Exercise » Please write out exactly, without any picture, each line from the first in the listing through the line that includes "Politique en matière de cookies (262, 912)".

Given data »
---------------
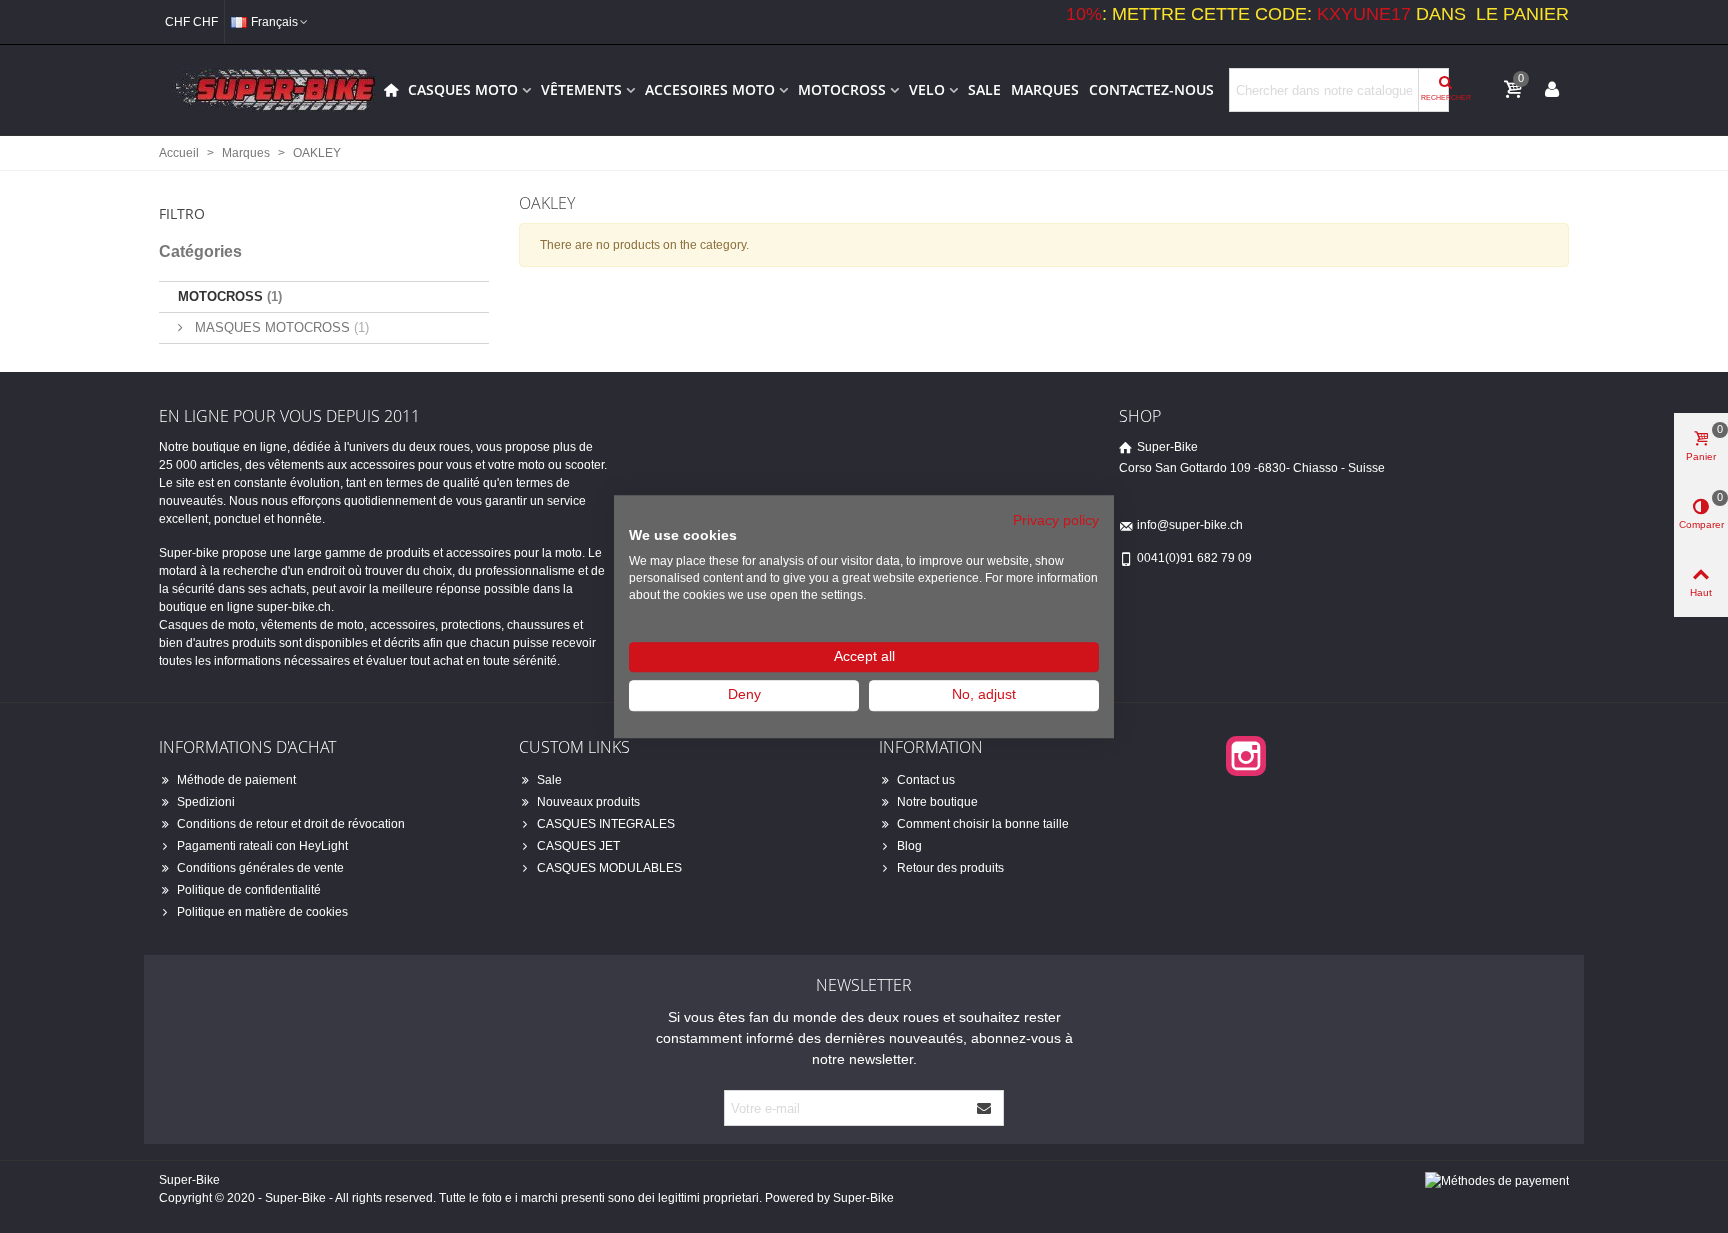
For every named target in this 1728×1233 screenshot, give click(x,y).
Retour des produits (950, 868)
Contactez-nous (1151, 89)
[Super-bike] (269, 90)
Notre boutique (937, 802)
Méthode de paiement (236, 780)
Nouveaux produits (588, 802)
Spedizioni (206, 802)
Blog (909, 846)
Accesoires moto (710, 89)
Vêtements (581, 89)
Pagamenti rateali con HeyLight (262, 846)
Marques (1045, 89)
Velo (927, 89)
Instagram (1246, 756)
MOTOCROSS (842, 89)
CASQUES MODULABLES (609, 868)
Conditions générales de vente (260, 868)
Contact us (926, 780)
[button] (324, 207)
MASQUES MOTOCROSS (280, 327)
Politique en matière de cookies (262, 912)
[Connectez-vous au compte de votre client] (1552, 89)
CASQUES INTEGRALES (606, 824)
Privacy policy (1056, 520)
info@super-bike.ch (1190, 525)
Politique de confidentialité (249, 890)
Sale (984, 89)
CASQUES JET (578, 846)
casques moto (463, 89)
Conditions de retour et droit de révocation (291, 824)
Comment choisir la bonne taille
---------------
Answer to this task »
For every named target in this 1728×1233 screenshot, give click(x,y).
Retour des produits (950, 868)
Contactez-nous (1151, 89)
[Super-bike] (269, 90)
Notre boutique (937, 802)
Méthode de paiement (236, 780)
Nouveaux produits (588, 802)
Spedizioni (206, 802)
Blog (909, 846)
Accesoires moto (710, 89)
Vêtements (581, 89)
Pagamenti rateali con HeyLight (262, 846)
Marques (1045, 89)
Velo (927, 89)
Instagram (1246, 756)
MOTOCROSS (842, 89)
CASQUES MODULABLES (609, 868)
Conditions générales de vente (260, 868)
Contact us (926, 780)
[button] (324, 207)
MASQUES MOTOCROSS (280, 327)
Politique en matière de cookies (262, 912)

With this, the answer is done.